See an example below:

# Expose the secret SECRET_EXAMPLE at buildtime and use its value as git remote URL
RUN --mount=type=secret,id=SECRET_EXAMPLE,mode=0444,required=true \
 git init && \
 git remote add origin $(cat /run/secrets/SECRET_EXAMPLE)
# Expose the secret SECRET_EXAMPLE at buildtime and use its value as a Bearer token for a curl request
RUN --mount=type=secret,id=SECRET_EXAMPLE,mode=0444,required=true \
	curl test -H 'Authorization: Bearer $(cat /run/secrets/SECRET_EXAMPLE)'

Runtime

Same as for public Variables, at runtime, you can access the secrets as environment variables. For example, in Python you would use os.environ.get("SECRET_EXAMPLE"). Check out this example of a Docker Space that uses secrets.

Permissions

The container runs with user ID 1000. To avoid permission issues you should create a user and set its WORKDIR before any COPY or download.

# Set up a new user named "user" with user ID 1000
RUN useradd -m -u 1000 user

# Switch to the "user" user
USER user

# Set home to the user's home directory
ENV HOME=/home/user \
	PATH=/home/user/.local/bin:$PATH

# Set the working directory to the user's home directory
WORKDIR $HOME/app

# Try and run pip command after setting the user with `USER user` to avoid permission issues with Python
RUN pip install --no-cache-dir --upgrade pip

# Copy the current directory contents into the container at $HOME/app setting the owner to the user
COPY --chown=user . $HOME/app

# Download a checkpoint
RUN mkdir content
ADD --chown=user https://<SOME_ASSET_URL> content/<SOME_ASSET_NAME>
Always specify the `--chown=user` with `ADD` and `COPY` to ensure the new files are owned by your user.

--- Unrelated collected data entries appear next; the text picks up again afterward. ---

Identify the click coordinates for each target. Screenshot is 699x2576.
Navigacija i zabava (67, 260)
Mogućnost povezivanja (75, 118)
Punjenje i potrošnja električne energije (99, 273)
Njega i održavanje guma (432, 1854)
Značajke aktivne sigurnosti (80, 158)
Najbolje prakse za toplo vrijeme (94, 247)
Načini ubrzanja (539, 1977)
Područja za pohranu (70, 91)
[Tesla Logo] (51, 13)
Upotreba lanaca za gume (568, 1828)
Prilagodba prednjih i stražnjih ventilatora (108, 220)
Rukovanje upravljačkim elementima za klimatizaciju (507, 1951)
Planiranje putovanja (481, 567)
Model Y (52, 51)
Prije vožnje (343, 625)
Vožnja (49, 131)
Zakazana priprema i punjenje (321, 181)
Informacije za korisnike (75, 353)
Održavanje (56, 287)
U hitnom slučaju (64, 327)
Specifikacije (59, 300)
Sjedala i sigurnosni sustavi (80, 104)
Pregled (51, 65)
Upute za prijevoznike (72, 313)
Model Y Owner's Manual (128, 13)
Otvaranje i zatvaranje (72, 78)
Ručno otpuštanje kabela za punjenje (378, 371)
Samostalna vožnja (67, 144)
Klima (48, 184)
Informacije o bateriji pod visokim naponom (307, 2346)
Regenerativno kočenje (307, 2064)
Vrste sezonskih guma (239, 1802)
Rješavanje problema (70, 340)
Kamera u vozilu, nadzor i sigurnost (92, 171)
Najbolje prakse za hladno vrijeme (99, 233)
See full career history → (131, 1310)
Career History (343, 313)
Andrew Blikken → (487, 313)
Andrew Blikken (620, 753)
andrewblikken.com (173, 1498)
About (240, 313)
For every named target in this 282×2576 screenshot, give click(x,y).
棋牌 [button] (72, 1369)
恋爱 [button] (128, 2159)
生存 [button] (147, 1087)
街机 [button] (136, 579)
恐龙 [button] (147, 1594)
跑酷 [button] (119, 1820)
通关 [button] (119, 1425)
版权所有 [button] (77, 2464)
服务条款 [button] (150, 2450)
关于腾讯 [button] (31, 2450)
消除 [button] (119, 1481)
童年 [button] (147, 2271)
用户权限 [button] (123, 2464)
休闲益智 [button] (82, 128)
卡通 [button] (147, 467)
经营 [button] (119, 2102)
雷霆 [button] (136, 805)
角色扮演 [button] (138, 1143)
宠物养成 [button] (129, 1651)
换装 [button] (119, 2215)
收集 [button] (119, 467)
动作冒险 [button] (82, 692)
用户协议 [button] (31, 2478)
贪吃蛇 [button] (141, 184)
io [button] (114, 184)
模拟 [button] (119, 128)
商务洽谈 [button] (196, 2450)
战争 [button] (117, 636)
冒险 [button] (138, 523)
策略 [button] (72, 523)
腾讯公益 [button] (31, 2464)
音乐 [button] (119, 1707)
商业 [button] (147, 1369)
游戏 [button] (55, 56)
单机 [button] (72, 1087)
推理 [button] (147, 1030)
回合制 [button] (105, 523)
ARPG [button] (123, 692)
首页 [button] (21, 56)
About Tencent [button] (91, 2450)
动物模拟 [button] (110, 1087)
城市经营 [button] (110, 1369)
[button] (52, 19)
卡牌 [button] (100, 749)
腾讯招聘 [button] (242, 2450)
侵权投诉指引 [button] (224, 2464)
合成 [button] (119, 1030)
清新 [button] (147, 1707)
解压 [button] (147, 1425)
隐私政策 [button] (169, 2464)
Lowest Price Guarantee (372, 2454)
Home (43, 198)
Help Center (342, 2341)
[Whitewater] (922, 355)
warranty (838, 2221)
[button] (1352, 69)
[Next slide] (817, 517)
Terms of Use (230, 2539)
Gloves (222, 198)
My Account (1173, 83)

If you still face permission issues, you might need to use chmod or chown in your Dockerfile to grant the right permissions. For example, if you want to use the directory /data, you can do:

RUN mkdir -p /data
RUN chmod 777 /data

You should always avoid superfluous chowns.

Updating metadata for a file creates a new copy stored in the new layer. Therefore, a recursive chown can result in a very large image due to the duplication of all affected files.

Rather than fixing permission by running chown:

COPY checkpoint .
RUN chown -R user checkpoint

you should always do:

COPY --chown=user checkpoint .

(same goes for ADD command)

Data Persistence

The data written on disk is lost whenever your Docker Space restarts, unless you opt-in for a persistent storage upgrade.

You can also use our Datasets Hub for specific cases, where you can store state and data in a git LFS repository. You can find an example of persistence here, which uses the huggingface_hub library for programmatically uploading files to a dataset repository.

Finally, in some cases, you might want to use an external storage solution from your Space’s code like an external hosted DB, S3, etc.